TASK:
Rewrite the items from the first line through the line containing "[x=43, y=412]", swapping "Screen dimensions" for "Display size" and keeping everything else the same. Return only those lines.

Data listing
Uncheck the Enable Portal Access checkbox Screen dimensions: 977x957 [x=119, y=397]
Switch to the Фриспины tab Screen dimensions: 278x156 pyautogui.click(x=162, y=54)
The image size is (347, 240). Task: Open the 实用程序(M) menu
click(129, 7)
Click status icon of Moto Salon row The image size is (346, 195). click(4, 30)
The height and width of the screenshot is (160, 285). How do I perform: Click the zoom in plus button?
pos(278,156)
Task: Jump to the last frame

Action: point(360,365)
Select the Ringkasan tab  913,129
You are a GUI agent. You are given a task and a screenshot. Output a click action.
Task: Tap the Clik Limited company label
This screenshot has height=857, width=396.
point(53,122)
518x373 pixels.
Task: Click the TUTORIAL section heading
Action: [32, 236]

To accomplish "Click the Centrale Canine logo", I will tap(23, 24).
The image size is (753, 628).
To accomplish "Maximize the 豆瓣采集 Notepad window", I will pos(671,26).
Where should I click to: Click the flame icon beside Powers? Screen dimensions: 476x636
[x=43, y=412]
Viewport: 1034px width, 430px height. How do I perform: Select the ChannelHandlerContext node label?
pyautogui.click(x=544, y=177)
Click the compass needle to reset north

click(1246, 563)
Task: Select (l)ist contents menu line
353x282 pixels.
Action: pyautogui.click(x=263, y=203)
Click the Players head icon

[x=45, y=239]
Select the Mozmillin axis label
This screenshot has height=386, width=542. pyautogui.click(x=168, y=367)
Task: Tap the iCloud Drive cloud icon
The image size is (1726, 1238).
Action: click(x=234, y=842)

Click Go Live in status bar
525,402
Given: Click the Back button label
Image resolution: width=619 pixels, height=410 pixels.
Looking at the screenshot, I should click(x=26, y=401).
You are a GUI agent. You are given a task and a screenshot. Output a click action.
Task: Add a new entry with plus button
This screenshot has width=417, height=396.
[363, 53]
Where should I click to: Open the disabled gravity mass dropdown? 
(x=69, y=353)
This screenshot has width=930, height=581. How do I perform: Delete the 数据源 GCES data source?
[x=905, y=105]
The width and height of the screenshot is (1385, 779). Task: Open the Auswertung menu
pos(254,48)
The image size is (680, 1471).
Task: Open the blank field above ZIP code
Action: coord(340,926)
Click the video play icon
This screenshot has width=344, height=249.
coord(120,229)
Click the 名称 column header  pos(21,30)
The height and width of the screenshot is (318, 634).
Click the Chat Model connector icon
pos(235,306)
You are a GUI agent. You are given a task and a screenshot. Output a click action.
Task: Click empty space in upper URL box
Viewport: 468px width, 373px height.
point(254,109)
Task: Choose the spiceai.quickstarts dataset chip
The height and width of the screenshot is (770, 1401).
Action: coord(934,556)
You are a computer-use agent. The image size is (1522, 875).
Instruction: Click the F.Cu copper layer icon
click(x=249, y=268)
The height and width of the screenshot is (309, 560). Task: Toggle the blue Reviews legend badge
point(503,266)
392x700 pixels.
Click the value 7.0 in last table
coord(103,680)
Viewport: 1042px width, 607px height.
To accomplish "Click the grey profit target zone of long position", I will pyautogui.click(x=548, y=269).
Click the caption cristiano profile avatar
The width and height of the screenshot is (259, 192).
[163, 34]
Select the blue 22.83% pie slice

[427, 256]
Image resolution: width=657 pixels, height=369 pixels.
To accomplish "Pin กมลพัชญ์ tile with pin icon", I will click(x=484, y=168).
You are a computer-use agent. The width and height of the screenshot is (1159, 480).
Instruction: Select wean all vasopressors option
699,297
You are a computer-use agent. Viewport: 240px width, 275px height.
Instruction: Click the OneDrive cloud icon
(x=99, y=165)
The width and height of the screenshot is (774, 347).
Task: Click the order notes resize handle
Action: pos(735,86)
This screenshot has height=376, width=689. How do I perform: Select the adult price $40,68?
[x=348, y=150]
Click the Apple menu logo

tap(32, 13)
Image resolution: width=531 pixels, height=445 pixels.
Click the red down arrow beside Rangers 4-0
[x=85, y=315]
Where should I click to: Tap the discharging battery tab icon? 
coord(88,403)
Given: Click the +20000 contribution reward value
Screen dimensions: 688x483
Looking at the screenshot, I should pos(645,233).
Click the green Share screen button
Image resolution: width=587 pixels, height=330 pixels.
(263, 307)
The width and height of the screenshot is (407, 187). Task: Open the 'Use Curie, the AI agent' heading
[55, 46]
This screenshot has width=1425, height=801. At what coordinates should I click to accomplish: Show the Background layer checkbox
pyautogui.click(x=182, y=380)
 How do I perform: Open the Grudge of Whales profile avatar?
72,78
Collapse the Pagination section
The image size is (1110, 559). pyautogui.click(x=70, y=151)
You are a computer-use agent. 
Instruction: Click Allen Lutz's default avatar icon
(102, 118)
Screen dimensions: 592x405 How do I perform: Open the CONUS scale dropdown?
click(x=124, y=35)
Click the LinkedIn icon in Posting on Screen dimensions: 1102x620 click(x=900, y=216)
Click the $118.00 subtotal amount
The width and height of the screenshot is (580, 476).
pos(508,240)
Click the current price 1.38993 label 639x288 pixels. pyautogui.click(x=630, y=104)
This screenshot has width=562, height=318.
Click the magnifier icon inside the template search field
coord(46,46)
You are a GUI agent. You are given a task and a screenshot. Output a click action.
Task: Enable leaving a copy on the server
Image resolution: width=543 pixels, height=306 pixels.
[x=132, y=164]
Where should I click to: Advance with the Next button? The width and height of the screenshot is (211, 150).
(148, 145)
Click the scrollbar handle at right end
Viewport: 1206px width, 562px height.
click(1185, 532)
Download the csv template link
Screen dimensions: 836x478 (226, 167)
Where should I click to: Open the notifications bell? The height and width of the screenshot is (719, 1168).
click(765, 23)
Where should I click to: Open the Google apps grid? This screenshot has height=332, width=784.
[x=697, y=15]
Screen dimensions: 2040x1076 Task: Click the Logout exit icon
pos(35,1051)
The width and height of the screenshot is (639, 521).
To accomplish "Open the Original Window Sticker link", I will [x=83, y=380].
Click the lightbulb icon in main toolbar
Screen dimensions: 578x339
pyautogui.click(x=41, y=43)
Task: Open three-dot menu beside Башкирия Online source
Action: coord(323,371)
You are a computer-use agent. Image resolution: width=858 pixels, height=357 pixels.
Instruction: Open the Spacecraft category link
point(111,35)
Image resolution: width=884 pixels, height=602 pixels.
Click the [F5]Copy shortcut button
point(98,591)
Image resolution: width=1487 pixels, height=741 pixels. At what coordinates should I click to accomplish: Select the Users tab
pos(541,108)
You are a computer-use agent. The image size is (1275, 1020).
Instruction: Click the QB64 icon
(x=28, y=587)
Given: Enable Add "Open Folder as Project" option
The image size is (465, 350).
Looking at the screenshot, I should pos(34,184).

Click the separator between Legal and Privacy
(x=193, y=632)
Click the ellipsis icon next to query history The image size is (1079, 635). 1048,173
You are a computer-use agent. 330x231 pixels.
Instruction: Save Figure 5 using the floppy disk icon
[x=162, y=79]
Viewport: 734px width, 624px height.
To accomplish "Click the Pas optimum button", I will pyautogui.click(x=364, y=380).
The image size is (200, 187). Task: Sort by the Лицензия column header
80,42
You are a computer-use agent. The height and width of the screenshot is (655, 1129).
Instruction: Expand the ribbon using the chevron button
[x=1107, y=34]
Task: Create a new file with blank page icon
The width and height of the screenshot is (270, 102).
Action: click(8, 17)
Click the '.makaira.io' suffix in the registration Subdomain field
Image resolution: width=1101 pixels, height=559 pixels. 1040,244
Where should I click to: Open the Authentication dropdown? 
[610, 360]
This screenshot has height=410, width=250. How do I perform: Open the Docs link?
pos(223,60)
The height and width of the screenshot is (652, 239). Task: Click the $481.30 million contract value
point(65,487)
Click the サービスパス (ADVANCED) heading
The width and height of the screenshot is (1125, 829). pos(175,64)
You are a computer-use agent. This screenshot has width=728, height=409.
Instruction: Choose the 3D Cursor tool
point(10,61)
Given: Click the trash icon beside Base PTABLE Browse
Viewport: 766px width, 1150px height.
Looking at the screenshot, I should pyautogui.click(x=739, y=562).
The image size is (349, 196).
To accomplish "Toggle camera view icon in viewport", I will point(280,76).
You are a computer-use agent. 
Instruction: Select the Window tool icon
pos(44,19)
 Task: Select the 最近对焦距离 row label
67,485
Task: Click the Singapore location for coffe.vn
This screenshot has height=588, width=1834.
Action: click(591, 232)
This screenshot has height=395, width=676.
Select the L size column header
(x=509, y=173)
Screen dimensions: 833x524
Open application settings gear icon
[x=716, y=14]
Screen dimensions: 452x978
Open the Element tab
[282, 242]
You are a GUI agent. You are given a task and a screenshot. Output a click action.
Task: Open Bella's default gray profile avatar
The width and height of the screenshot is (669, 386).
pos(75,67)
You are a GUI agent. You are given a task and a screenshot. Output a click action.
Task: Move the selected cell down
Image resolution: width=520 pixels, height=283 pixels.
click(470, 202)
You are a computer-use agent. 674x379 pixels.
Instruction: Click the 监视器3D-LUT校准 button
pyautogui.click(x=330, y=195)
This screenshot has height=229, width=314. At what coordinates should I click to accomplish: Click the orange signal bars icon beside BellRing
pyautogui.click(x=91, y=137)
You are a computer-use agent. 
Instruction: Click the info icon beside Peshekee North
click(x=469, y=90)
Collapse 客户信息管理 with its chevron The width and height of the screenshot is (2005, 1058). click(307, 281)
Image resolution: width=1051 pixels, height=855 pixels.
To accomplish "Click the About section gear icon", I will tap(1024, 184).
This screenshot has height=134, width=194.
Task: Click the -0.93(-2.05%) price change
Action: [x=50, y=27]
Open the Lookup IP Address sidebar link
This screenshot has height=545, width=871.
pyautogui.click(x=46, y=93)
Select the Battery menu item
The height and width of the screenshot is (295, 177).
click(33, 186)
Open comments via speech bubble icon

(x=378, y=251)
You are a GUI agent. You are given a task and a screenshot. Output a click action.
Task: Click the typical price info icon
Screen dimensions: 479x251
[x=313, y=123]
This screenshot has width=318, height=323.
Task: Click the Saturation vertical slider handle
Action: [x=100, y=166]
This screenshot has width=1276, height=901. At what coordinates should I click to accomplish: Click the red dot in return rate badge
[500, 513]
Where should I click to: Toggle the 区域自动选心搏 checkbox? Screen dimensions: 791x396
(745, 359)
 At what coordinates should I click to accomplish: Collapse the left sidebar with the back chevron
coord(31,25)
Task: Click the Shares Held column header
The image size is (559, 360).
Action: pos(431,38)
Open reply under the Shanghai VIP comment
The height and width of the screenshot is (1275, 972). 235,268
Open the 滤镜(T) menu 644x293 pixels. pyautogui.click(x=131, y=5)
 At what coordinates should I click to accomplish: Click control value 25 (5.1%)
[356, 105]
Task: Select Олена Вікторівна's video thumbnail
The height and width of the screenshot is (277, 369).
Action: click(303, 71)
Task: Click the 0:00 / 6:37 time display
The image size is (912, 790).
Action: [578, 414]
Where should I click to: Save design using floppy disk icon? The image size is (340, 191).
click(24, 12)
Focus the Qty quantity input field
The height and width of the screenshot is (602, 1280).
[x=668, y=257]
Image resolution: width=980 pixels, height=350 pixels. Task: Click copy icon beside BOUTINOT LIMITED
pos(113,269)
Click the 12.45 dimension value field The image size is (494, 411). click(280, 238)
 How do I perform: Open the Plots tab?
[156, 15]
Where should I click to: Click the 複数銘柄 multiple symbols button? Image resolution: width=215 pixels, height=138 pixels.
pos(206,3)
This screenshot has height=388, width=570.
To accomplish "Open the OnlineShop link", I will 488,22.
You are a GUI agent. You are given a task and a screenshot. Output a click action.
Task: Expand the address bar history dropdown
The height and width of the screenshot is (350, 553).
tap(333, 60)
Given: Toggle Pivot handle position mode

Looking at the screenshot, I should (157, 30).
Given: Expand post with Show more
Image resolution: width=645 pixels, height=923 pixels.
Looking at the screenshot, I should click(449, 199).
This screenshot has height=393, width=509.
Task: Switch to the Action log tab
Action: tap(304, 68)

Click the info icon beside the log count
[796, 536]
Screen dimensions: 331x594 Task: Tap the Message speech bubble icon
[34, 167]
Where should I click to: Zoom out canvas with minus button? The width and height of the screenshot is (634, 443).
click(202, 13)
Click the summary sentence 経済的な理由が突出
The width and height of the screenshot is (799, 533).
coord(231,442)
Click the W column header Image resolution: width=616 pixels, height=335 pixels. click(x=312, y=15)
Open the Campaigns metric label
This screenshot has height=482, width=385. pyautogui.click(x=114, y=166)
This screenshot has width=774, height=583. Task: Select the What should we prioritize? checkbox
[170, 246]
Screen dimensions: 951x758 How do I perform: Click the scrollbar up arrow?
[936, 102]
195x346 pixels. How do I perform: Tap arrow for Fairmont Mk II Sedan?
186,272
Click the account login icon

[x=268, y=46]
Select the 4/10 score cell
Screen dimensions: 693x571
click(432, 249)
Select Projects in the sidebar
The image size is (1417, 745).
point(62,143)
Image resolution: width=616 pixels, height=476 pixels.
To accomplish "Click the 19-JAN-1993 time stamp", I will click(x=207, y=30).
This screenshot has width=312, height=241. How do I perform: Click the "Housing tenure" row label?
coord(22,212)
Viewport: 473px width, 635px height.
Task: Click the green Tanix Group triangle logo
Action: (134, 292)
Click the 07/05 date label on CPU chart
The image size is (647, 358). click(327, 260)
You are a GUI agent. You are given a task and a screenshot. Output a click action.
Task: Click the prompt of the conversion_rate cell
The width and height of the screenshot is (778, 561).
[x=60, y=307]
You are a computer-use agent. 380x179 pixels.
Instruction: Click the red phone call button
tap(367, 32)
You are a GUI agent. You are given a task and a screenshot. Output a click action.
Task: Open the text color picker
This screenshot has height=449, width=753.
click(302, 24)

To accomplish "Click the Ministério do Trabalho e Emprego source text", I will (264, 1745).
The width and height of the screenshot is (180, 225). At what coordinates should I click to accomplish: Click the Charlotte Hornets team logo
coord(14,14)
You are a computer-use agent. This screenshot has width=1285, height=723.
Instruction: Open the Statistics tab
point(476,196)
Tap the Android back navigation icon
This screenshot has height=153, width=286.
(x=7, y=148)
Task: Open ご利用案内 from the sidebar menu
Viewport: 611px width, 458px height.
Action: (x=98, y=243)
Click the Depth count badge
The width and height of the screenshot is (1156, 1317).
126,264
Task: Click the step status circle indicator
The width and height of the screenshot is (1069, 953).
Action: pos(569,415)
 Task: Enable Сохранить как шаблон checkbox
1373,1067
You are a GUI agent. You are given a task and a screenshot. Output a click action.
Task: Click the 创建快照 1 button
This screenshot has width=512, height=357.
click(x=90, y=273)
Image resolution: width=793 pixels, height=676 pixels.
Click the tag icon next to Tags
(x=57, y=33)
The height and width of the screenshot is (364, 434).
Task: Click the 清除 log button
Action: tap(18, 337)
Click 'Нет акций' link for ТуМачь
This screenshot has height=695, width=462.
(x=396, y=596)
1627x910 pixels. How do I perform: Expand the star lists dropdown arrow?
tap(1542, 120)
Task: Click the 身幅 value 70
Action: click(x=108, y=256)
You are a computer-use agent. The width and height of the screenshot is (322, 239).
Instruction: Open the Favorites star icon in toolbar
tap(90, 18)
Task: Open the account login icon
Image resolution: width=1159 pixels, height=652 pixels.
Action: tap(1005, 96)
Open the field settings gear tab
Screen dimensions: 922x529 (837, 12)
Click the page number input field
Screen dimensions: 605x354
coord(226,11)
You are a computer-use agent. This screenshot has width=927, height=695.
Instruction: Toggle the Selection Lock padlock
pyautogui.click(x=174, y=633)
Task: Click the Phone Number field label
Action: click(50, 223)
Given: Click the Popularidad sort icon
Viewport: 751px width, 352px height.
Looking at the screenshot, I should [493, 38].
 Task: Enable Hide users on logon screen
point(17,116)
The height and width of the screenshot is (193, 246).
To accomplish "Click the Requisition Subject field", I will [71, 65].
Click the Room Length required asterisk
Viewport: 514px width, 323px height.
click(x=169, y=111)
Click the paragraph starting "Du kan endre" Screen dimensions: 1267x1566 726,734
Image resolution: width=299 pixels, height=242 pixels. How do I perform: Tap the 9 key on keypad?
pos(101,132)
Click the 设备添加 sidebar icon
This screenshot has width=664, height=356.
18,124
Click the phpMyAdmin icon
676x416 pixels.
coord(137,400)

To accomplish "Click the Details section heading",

EXPECTED ANSWER:
Uncheck the Enable Portal Access checkbox Display size: 977x957 [x=119, y=397]
Switch to the Фриспины tab Display size: 278x156 pyautogui.click(x=162, y=54)
The image size is (347, 240). Task: Open the 实用程序(M) menu
click(129, 7)
Click status icon of Moto Salon row The image size is (346, 195). click(4, 30)
The height and width of the screenshot is (160, 285). How do I perform: Click the zoom in plus button?
pos(278,156)
Task: Jump to the last frame

Action: point(360,365)
Select the Ringkasan tab  913,129
You are a GUI agent. You are given a task and a screenshot. Output a click action.
Task: Tap the Clik Limited company label
This screenshot has height=857, width=396.
point(53,122)
518x373 pixels.
Task: Click the TUTORIAL section heading
Action: [32, 236]

To accomplish "Click the Centrale Canine logo", I will tap(23, 24).
The image size is (753, 628).
To accomplish "Maximize the 豆瓣采集 Notepad window", I will pos(671,26).
Where should I click to: Click the flame icon beside Powers? Display size: 476x636
[x=43, y=412]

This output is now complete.